Electronic transport and paramagnetic properties of acetylene–carbon monoxide copolymers

Abstract

Transport and magnetic properties of acetylene–carbon monoxide copolymers have been studied. The copolymers AC-11, AC-21, and AC-41 have compositions [(C2H2)1(CO)0.15]x, [(C2H2)1(CO)0.1]x, and [(C2H2)1(CO)0.05]x, respectively, and the prefixes p and i designate the pristine and thermally isomerized copolymers. The undoped i-AC-copolymers have unpaired spin concentrations [S⋅] about 10−4 of that in trans-[CH]x, yet the amorphous copolymers have up to ten times the RT conductivity σRT of the crystalline polyacetylenes. These homo and copolymers have the same thermopower coefficient 𝒮 and comparable concentration of intrinsic positive carriers as judged from the log σRT vs log y dependence, where y is the mole fraction of dopant. Undoped p-AC copolymers have σRT lying between that of cis- and trans-[CH]x depending upon the trans content in the copolymers. The unpaired spins in the i-AC-copolymers showed motional narrowing and Curie dependence as in trans-[CH]x in spite of the fact that the average sequence lengths of CH segments between C=O units in i-AC-11-copolymer is less than the soliton domain width in trans-[CH]x.
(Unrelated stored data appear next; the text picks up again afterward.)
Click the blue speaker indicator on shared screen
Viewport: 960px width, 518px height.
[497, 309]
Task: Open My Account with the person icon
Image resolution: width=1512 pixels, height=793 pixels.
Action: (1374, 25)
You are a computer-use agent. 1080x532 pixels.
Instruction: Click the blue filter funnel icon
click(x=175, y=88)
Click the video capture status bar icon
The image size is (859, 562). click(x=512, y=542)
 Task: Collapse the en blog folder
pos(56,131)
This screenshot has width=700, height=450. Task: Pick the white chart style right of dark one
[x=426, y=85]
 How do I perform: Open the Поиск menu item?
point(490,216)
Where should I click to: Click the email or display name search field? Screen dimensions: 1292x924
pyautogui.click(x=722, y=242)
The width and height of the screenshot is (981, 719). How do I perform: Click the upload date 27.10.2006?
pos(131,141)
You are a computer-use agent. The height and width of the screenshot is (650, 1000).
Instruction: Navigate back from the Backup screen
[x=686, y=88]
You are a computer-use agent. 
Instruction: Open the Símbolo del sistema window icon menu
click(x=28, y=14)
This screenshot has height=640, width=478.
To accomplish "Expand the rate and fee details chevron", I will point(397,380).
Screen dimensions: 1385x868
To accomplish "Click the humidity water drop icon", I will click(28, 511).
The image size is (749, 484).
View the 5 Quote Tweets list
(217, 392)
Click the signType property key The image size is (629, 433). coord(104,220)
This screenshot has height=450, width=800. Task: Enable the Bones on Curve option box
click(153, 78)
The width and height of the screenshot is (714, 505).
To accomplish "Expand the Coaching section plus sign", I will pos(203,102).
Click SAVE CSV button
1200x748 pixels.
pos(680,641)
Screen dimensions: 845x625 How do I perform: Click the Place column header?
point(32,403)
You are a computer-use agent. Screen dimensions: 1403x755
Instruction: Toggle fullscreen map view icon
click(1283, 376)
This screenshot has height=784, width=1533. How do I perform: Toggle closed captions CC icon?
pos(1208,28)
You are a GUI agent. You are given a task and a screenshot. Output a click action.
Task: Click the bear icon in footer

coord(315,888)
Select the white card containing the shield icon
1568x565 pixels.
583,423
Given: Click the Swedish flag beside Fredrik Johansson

Heavily doped i-AC-copolymers have σRT within a factor of 2 of similarly doped trans-[CH]x. The σRT of heavily iodine doped p-AC-copolymer has about one-third to one-half of that of cis-[CHI0.1]x. Doping of both p-AC- and i-AC-copolymers with I2 is homogeneous. Some i-AC-copolymers can be doped homogeneously with AsF5 but doping is heterogeneous for the p-AC-copolymers. These doping behaviors are parallel to those reported earlier for polyacetylene. Abrupt increase of σRT of 106–107-fold occurred with about five-fold change of dopant concentration in the vicinity of y∼10−3. There was also a more sharp change in 𝒮 with y. The results cannot be reconciled with models invoking moving domain excitations; a possible mechanism for carrier migration may be vibronically coupled electron tunneling in undoped and lightly doped polymers. The low transport is attributed to carriers being strongly pinned by the Coulomb potential of the counterions. When this pinning potential is screened as dopant concentration increases, the carriers undergo a transition from a ‘‘glassy’’ state to a ‘‘melt’’ state with large increase in carrier mobility. This carrier glass transition or carrier mobility transition is distinct from that transition for the onset of Pauli susceptibility, which is observed at much higher dopant concentrations of few mole percent.